Read more at the Mitchell lab website

Overview

Our lab studies how cells decode, respond, and adapt to external stimuli in the context of multi-lateral host-drug-microbiome interactions such as in the tumor-microbiome. We address this complexity challenge by reconstituting multi-member systems with varying levels of complexity from individual parts that are well-understood on their own (model organisms, clonal cell-lines, drugs, and metabolites). This bottom-up approach allows us to investigate the unique properties that emerge in complex systems using tractable host-drug-microbiome models. Our experimental work leverages on genomics, transcriptomics, and quantitative high-throughput microscopy and is complemented by computational approaches and mathematical modeling.

Bacteria-drug interactions

The human gut microbiome is a central factor influencing the efficacy of host-targeted drugs. This impact is facilitated by a myriad of complex host-drug-microbiome interactions that are gradually and slowly being characterized. An important force impacting host-drug-microbiome interactions is the selection force host-targeted drugs apply on the microbiome, which in turn can lead to impactful ecological and evolutionary adaptations in the microbiome itself. However, while the impact of many host-targeted drugs on the microbiome is widely appreciated, the bacterial targets of these drugs remain mostly unknown. In our study, we are screening large drug libraries to identify host-targeted drugs that inhibit bacterial growth and are aiming to identify the bacterial targets of these drugs. Such systematic understanding will reveal which host-targeted drugs resemble known categories of antibiotic drugs and if host-targeted drugs can point to new bacterial pathways that can be targeted by yet-to-be developed antibiotics.
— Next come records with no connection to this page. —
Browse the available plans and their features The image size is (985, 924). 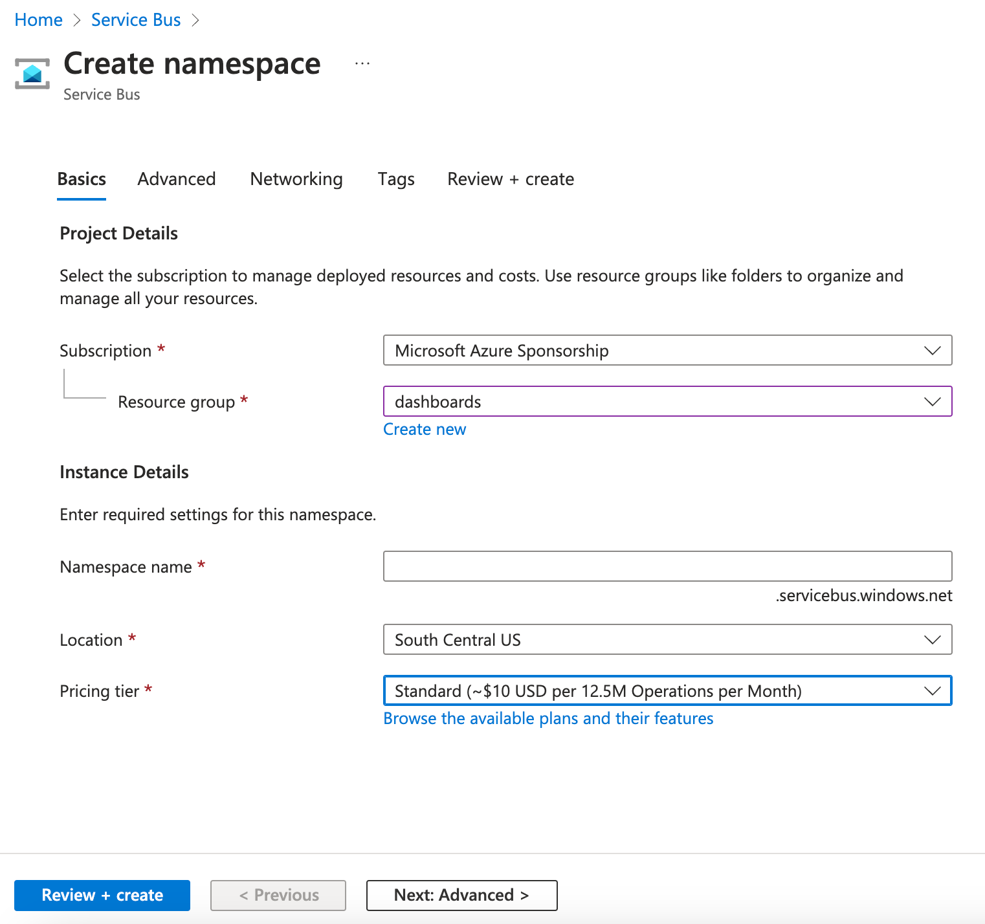[x=548, y=718]
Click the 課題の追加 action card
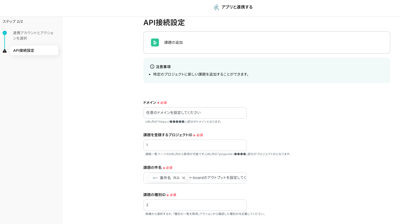 (x=266, y=42)
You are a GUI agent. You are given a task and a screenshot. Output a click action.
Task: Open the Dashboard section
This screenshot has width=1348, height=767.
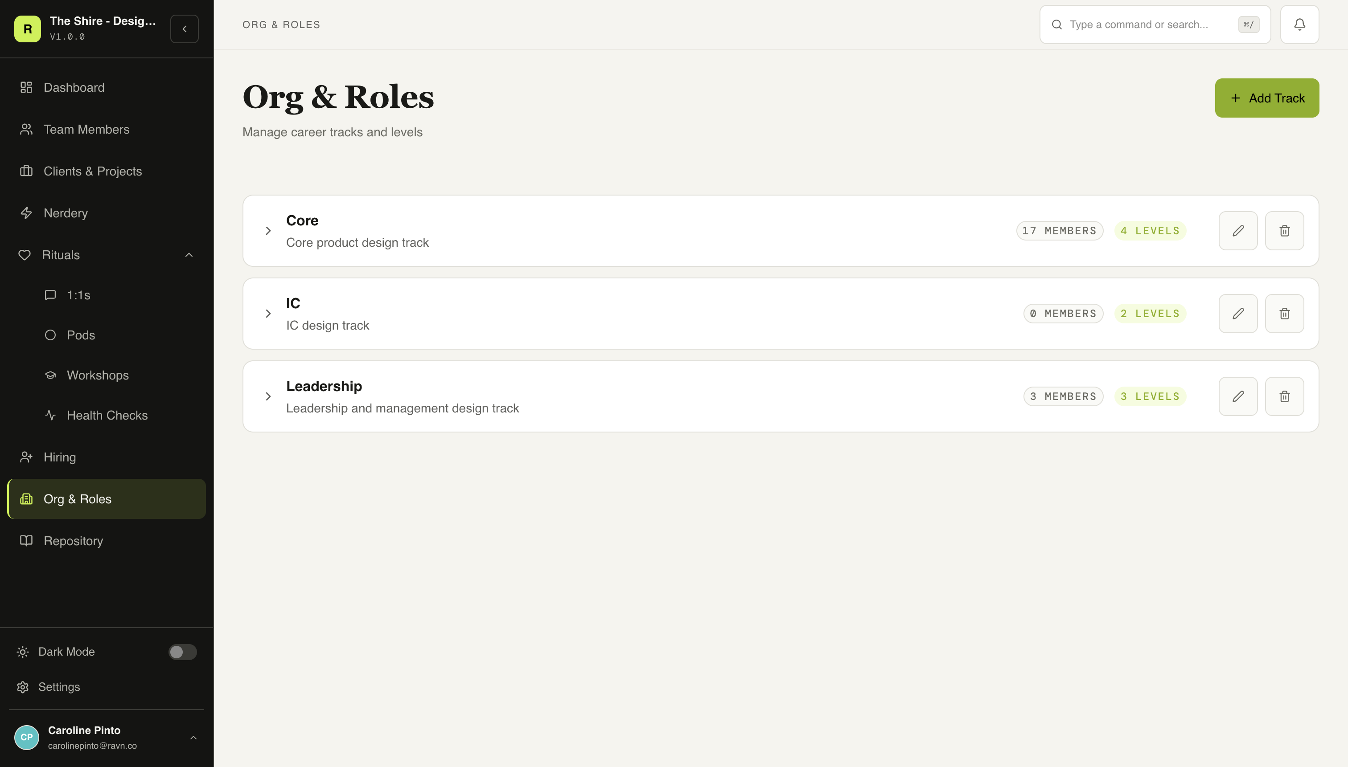coord(73,87)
Bacteria-host interactions

The human microbiome emerges as a major player in cancer biology. Groundbreaking studies in recent years uncovered clinically relevant associations between human microbiota and therapy success, and have identified mechanisms facilitating these interactions. Recent research of patient tumors revealed that many tumors harbor their own microbiome. These exciting findings lead to the appreciation that personalized cancer treatment should be tailored by the genetic makeup of both tumor and the microbiome. Our research of the tumor-microbiome is not anthropo-centric but microbial-centric, and aims to understand how do bacteria within tumors adapt to this unique microenvironment. We are investigating these evolutionary questions in diverse experimental systems and using both model bacterial lab species and clinical isolates cultured directly from tumors.
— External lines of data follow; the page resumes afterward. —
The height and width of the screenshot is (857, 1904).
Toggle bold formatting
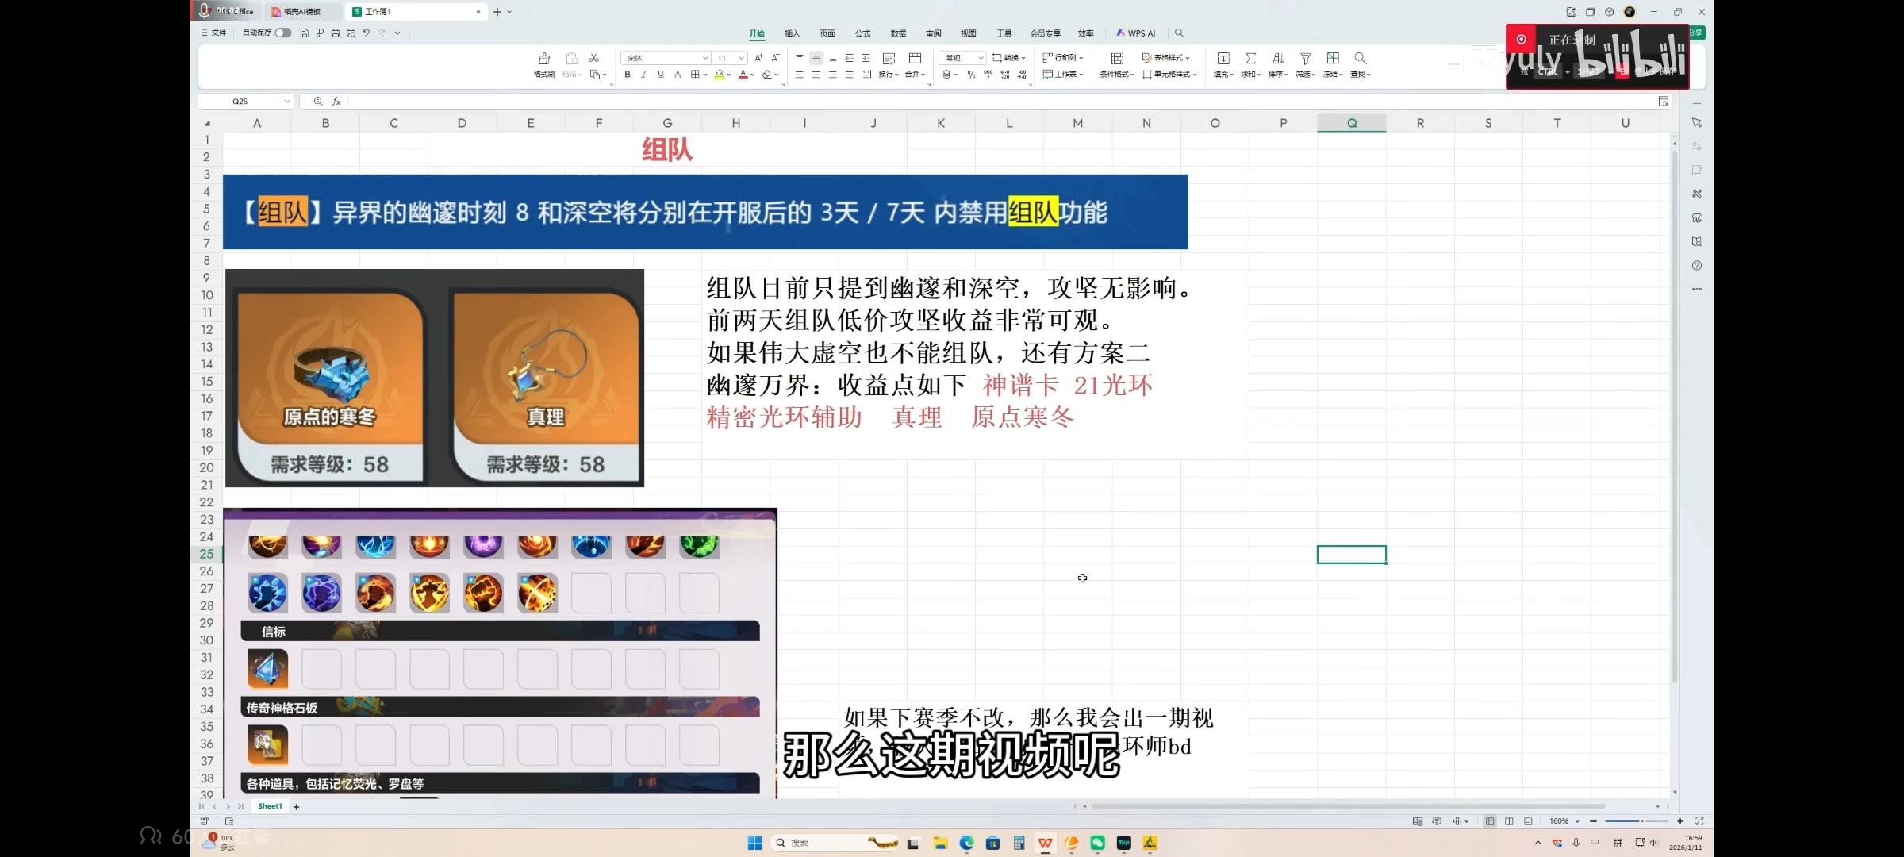point(628,75)
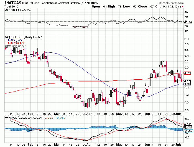This screenshot has height=147, width=194.
Task: Click the May label below the MACD panel
Action: coord(119,145)
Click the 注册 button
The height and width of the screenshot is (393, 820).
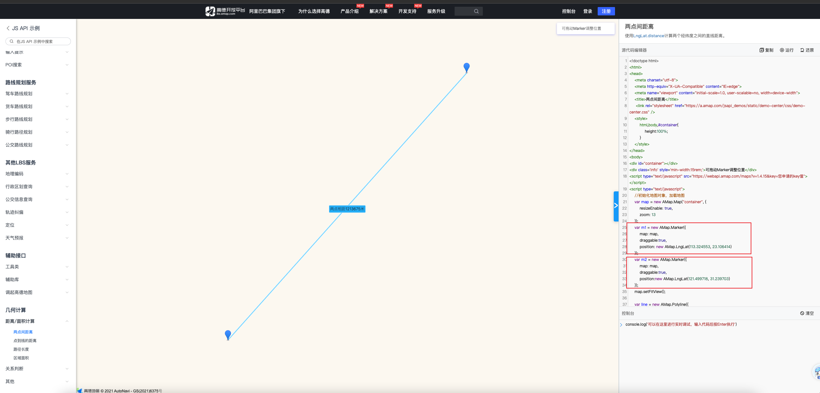click(606, 11)
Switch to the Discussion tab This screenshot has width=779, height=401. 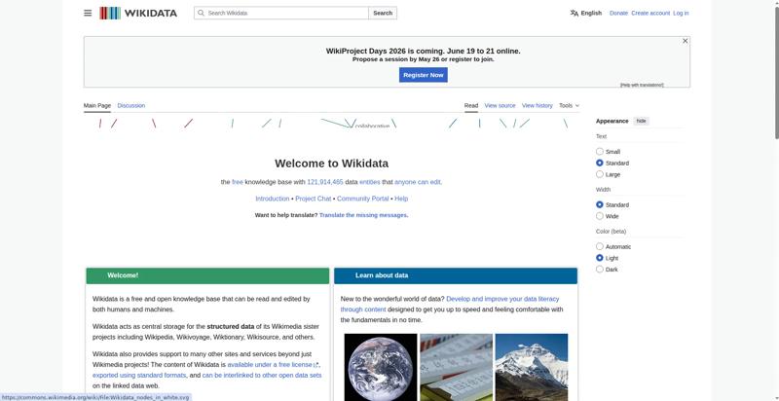point(131,105)
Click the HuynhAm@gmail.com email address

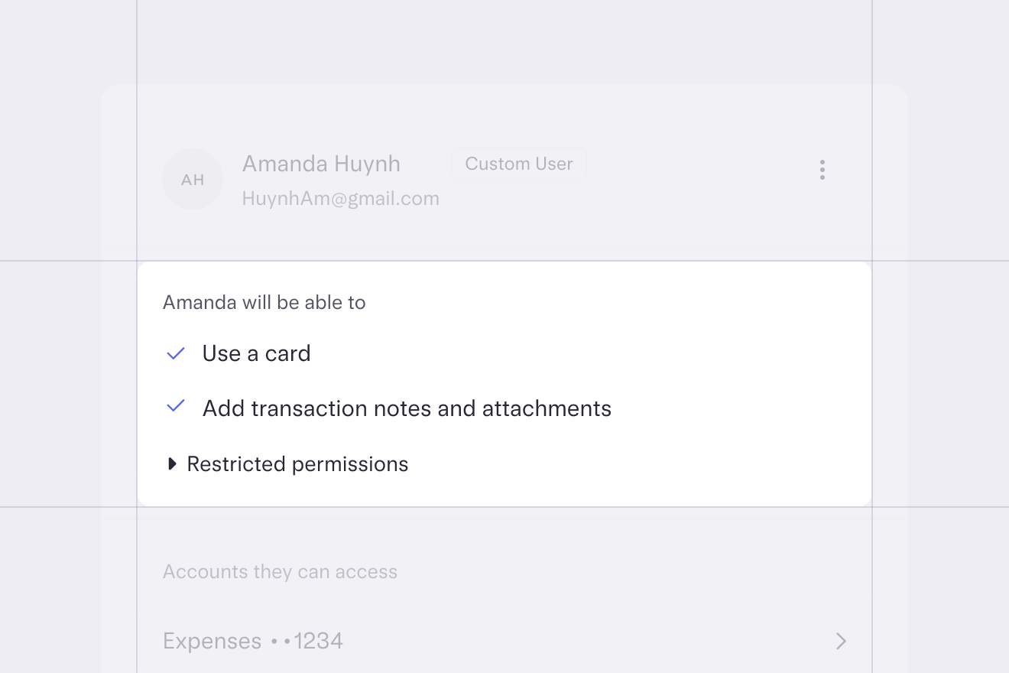coord(340,199)
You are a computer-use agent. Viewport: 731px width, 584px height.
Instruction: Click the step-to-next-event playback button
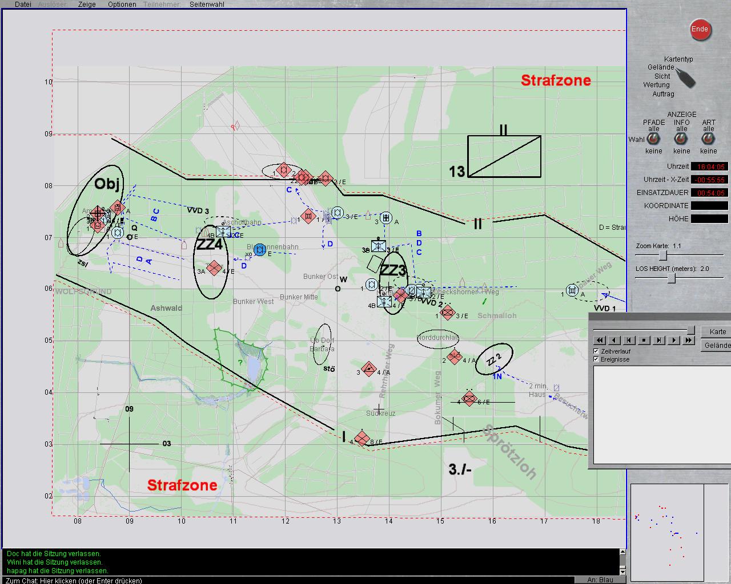(x=658, y=340)
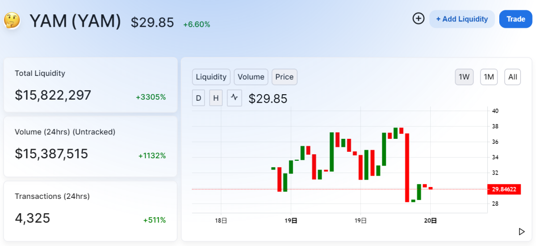536x246 pixels.
Task: Click the + Add Liquidity button
Action: tap(462, 19)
Updated information can be found at the Mitchell lab website

We are looking for rotation students to visit our lab and participate in one of our ongoing research projects. Different aspects of the projects require different toolsets ranging from experimental biology to quantitative biology and mathematical modeling. Rotation students will have a chance to acquire new skill-sets and develop expertise required for implementing a quantitative approach for understanding cell regulation, signaling and evolution. Interested students should email Amir directly and briefly describe their academic background, future plans and interest in the lab.

Current rotation projects:

• Investigating bacterial response to host-targeted drugs: As part of our research into the tumor-microbiome (tumor assosiated bacteria), we are testing how bacterial growth is inhibited by cytotoxic drugs that target cancer cells. Rotation students will run genetic screens in bacteria to identify bacterial toxicity and resistance mechanisms. In addition the students will test if bacteria can rapidly become drug resistance by evolutionary adaptation.
  
  
• Monitoring recovery dynamcis of melanoma cells in response to targeted therapy: The project involves examining and quantifying different aspects of cell behavior, population dynamics and adaptive resistance to targeted therapy. Rotation students will examine cellular behavior of established cell-lines and will clone and engineer new live-cell reporters for microscopy based assays.